| Trecho da fonte |

##########

A importância vital do “Nós”
Se o ubuntu pode ser compreendido como uma ontologia, uma epistemologia e uma ética, sua noção mais fundamental é “a filosofia do ‘Nós’”, segundo o filósofo sul-africano Mogobe Bernard Ramose. Em termos coletivos, o ubuntu se manifesta nos princípios da partilha, da preocupação e do cuidado mútuos, assim como da solidariedade.Segundo o filósofo sul-africano Mogobe Ramose, para a filosofia ubuntu, “a comunidade é lógica e historicamente anterior ao indivíduo” e por isso tem a primazia sobre este. Essa comunidade, explica, é uma “entidade dinâmica” entre três esferas: a dos vivos, a dos mortos-vivos e a dos ainda não nascidos
Por isso, Ramose, em entrevista por e-mail à IHU On-Line, explicou que, na filosofia ubuntu, “a comunidade é lógica e historicamente anterior ao indivíduo. Com base nisso, a primazia é atribuída à comunidade, e não ao indivíduo”. Essa comunidade é definida como uma “entidade dinâmica” entre três esferas: a dos vivos, a dos mortos-vivos (“ancestrais”) e a dos ainda não nascidos.
Entretanto, afirma, dentro desse contexto, o indivíduo não perde sua identidade pessoal e sua autonomia. “A luta contra a colonização na África se baseia justamente no reconhecimento da autonomia individual. No caso da colonização, essa luta se manifesta como um povo que defende e reafirma seu direito como grupo à autonomia ou à liberdade”, explica.
Segundo Ramose, sua luta atual é que o ubuntu tenha uma “presença real e visível” na Constituição sul-africana, a exemplo do que aconteceu no Equador e na Bolívia com relação aos princípios do sumak kawsay . Nesse sentido, para outras culturas, o ubuntu pode “enfatizar a importância vital de levar o ‘Nós’ a sério”. Ou seja, na prática, um polílogo entre culturas e tradições para uma melhor compreensão mútua e a defesa da vida humana.

##########

| O que se pede |
Copie, do trecho sobre a filosofia ubuntu, o segmento situado entre "Segundo Ramose, sua" e "da vida humana.", ambos inclusive.

Entradas sobre coordenadas do alvo:
##########

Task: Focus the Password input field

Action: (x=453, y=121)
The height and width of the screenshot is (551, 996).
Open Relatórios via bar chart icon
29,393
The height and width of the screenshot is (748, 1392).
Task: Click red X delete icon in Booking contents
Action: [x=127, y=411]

##########

| Resposta da tarefa |
Segundo Ramose, sua luta atual é que o ubuntu tenha uma “presença real e visível” na Constituição sul-africana, a exemplo do que aconteceu no Equador e na Bolívia com relação aos princípios do sumak kawsay . Nesse sentido, para outras culturas, o ubuntu pode “enfatizar a importância vital de levar o ‘Nós’ a sério”. Ou seja, na prática, um polílogo entre culturas e tradições para uma melhor compreensão mútua e a defesa da vida humana.